- Problem to solve
According to the blog post reviewing Slash, how does Tommy get the nickname "Slash"?

::: Extracted text

Jeannette Armstrong, Slash

Another one down for the Second Canadian Book Challenge - good fun over there, if you haven't visited.

I hadn't gotten around to Jeannette Armstrong's Slash, though I've heard for years of its importance for those of us interested in how Canada can either include or relate to First Nations in such a way as to make the arrangement work for the First Nations, rather than for Canada (exclusive of First Nations). For those keeping score at home, yes, I do indeed feel compelled to write in this elliptical, recursive phrasing when I write about First Nations peoples, individuals, and matters.

But to the book.

In a lot of ways, and for a lot of reasons, it doesn't make sense to evaluate Slash against the standard criteria for fiction, or for nonfiction for that matter, though one can certainly do that. It's a standard, quite predictable bildungsroman; there's a huge amount of exposition and markedly little drama related to the characters themselves; dialogue generally takes the form of debates between Distinct And Opposing Theoretical Positions, expressed in lengthy chunks of text while one character - sometimes angry - manages to listen patiently to another character's rejection of the first character's entire worldview. Not wildly satisfying, you'd think.

But you'd be wrong, at least for this reader.

I really did get wound up about the life and plight of Tommy Kelsaket / Kelasket (the last name is spelled both ways in the book, but there's no comment to clarify which is right, if either), who at one point after being stabbed grabs his attacker's knife and fights back - hence earning the nickname "Slash" among certain circles. I was excited by the subject of the debates/dialogue, which is expressed with a freshness and clarity that for me made the book irresistible. I was pleased to learn the history, even though I've got to go digging for details now on dates and places, so I can place events against the various historical timelines in my own head. I enjoyed the flashes of delicate natural description, including of Tommy's desire to see his place in the world.

A professor's blurb on the back cover of Slash concludes with the words, "Canada should read this." Yes, Renate Eigenbrod, Canada should read this. And I'm a-gonna see how many excuses I can find to include this text in my courses over the coming years....

Comments

John Mutford said…
I'd recently read a fine contemporary collection of Native Poetry in Canada editted by Armstrong (with Lally Grauer). I didn't know she wrote anything besides poetry. Thanks for the clarification.
Anonymous said…
This would pair nicely with Gerry William's Woman in the Trees, also set in the Okanagan...
Anonymous said…
I was forced to read this book for a nursing course and disliked it very much.
If you like redundant, repetative information....read this book.
I could've summed it up in one chapter, but I found this truly dragged on.
I would much rather learn about history in a different manner.
Hopefully my paper on it will be half decent.
richard said…
You're right, Anon., that against the standard fiction approach, this novel doesn't stand up (like I said in the post). But that's partly the point. Slash is all about rejecting the standard approach, resisting colonialism in all its guises, which includes the literary ones.

::::::
::: Dataset records

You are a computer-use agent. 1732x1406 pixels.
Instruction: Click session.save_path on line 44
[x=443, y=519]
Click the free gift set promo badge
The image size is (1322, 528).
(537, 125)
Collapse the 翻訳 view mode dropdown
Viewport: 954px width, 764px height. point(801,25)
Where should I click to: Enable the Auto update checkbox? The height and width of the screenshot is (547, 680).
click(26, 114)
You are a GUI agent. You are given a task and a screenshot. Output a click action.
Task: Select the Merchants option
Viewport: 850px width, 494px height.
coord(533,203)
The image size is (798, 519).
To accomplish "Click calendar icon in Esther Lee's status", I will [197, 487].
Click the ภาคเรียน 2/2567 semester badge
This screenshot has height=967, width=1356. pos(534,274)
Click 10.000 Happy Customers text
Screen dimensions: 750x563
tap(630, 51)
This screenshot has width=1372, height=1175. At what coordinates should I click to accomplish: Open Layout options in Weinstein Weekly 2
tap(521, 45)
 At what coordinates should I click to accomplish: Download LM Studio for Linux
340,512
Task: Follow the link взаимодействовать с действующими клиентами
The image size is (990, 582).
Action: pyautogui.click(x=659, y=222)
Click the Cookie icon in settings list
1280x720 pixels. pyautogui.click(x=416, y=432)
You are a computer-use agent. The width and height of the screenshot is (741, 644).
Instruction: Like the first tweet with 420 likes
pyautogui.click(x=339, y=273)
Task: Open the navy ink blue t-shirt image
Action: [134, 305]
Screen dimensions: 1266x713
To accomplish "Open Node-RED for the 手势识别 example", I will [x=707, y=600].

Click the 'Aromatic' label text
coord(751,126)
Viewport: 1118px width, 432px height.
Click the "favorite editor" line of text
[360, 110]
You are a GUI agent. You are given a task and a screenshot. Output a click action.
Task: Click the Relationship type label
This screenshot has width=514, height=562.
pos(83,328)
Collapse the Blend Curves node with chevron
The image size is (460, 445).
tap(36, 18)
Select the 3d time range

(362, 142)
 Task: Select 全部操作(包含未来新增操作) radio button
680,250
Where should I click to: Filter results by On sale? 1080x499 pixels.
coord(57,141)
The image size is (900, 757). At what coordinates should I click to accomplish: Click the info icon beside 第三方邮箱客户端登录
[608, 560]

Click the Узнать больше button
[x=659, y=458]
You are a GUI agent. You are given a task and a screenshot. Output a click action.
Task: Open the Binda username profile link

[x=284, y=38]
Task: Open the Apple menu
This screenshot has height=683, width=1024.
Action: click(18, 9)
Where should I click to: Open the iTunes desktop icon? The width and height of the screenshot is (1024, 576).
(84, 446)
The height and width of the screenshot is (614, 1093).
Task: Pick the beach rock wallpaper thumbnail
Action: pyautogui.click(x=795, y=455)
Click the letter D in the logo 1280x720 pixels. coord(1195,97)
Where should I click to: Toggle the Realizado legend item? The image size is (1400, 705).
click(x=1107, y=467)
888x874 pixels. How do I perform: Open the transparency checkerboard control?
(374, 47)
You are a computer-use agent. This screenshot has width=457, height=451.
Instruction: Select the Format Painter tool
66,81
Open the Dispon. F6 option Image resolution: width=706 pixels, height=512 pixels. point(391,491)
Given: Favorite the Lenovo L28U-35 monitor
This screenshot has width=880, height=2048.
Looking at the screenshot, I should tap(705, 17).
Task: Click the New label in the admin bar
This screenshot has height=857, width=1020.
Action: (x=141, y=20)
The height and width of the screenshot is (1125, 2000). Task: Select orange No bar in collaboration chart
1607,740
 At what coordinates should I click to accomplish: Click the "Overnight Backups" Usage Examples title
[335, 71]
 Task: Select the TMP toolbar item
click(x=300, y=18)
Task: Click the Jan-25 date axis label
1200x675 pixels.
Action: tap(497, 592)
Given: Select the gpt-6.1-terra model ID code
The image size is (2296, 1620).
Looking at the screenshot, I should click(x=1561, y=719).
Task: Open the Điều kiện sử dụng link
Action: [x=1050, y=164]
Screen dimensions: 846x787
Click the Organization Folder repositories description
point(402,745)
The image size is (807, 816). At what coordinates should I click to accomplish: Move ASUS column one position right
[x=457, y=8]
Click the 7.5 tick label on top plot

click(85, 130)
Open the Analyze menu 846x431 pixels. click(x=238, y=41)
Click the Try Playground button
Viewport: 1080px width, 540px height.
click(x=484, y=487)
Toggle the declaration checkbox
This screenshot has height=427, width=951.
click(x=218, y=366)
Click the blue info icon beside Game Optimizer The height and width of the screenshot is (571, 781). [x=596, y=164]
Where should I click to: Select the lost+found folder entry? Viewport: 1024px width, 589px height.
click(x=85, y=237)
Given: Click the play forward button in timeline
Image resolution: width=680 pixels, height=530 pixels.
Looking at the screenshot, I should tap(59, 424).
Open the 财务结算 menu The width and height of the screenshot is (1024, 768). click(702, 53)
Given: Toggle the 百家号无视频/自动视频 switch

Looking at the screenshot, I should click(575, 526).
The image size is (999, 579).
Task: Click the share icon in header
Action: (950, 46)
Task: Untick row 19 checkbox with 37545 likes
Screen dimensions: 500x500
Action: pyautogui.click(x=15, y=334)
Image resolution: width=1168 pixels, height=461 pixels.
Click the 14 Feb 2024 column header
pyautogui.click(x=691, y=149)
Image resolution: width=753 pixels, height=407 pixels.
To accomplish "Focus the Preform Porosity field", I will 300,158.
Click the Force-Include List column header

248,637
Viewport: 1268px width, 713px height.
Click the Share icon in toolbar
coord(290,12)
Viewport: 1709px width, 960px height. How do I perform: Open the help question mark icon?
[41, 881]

::::::

- Result for this exercise
After being stabbed, he grabs his attacker's knife and fights back.